• _SUPPLIED DATA_
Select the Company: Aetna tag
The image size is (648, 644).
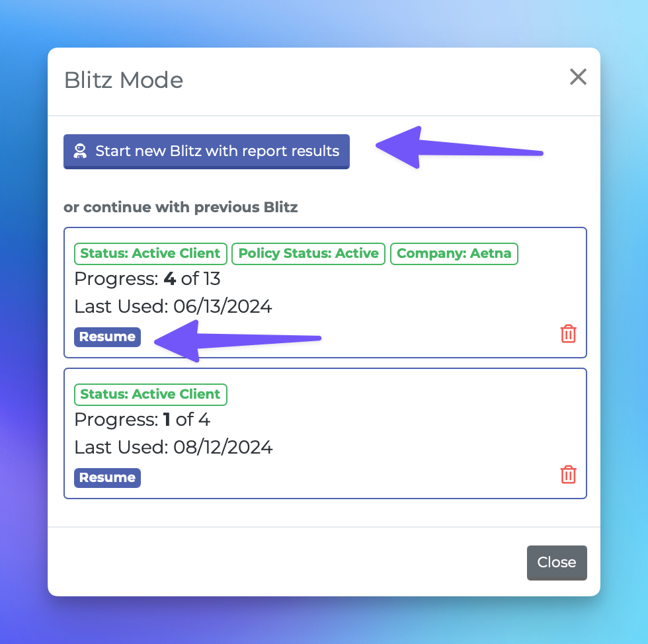454,253
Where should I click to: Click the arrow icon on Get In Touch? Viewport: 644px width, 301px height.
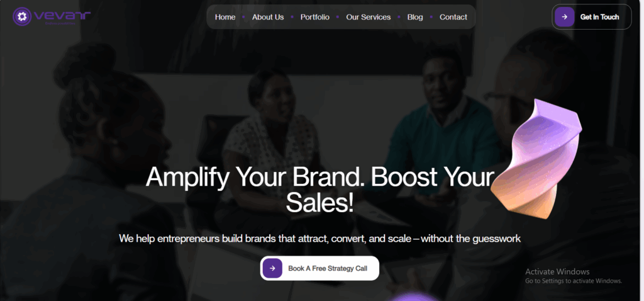click(x=565, y=17)
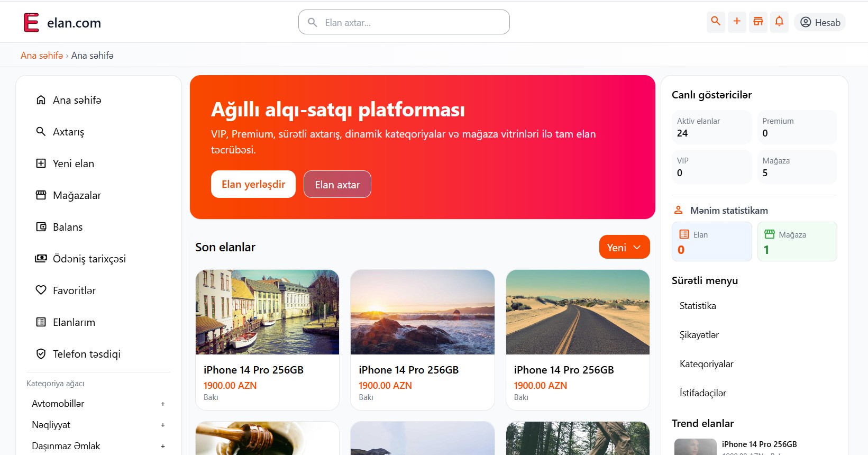Select Mağazalar in the sidebar menu
Screen dimensions: 868x455
[x=77, y=195]
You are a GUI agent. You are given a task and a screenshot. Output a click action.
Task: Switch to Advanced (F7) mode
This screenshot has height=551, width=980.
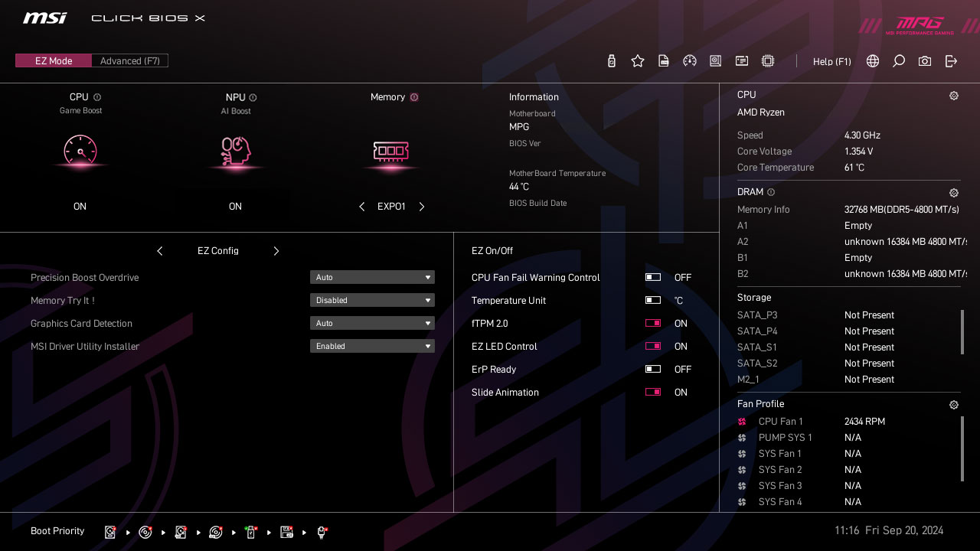[x=129, y=60]
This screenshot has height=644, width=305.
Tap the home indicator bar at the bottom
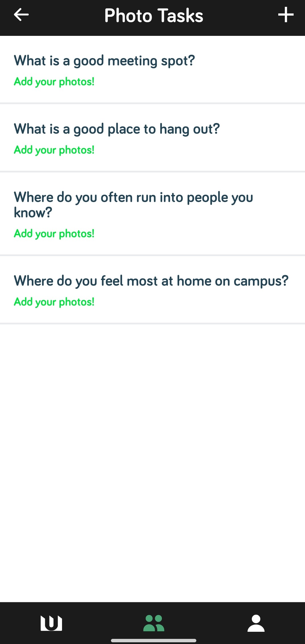[154, 641]
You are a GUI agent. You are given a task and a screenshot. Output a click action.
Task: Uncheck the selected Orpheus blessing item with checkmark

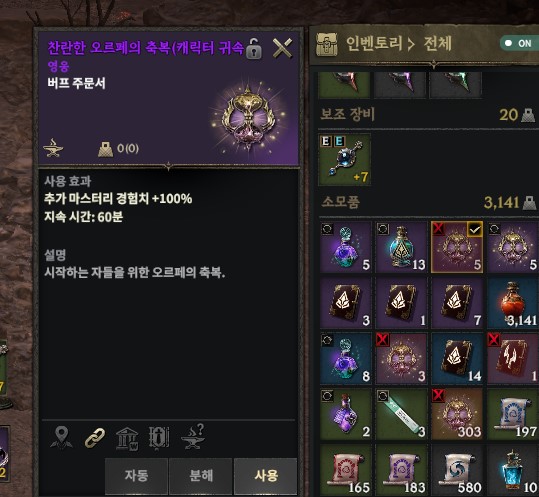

• _WHAT IS REQUIRED_
Exact transcription of the full listing above is required; images do not belong in it.

• _WRITTEN RESPONSE_
Select the Company: Aetna tag
The image size is (648, 644).
454,253
Where should I click to: Click the arrow icon on Get In Touch? Viewport: 644px width, 301px height.
click(x=565, y=17)
Select Mağazalar in the sidebar menu
Screen dimensions: 868x455
[x=77, y=195]
You are a GUI agent. You are given a task and a screenshot. Output a click action.
Task: Switch to Advanced (F7) mode
This screenshot has height=551, width=980.
[x=129, y=60]
This screenshot has height=644, width=305.
Tap the home indicator bar at the bottom
[154, 641]
You are a GUI agent. You are given a task and a screenshot. Output a click action.
Task: Uncheck the selected Orpheus blessing item with checkmark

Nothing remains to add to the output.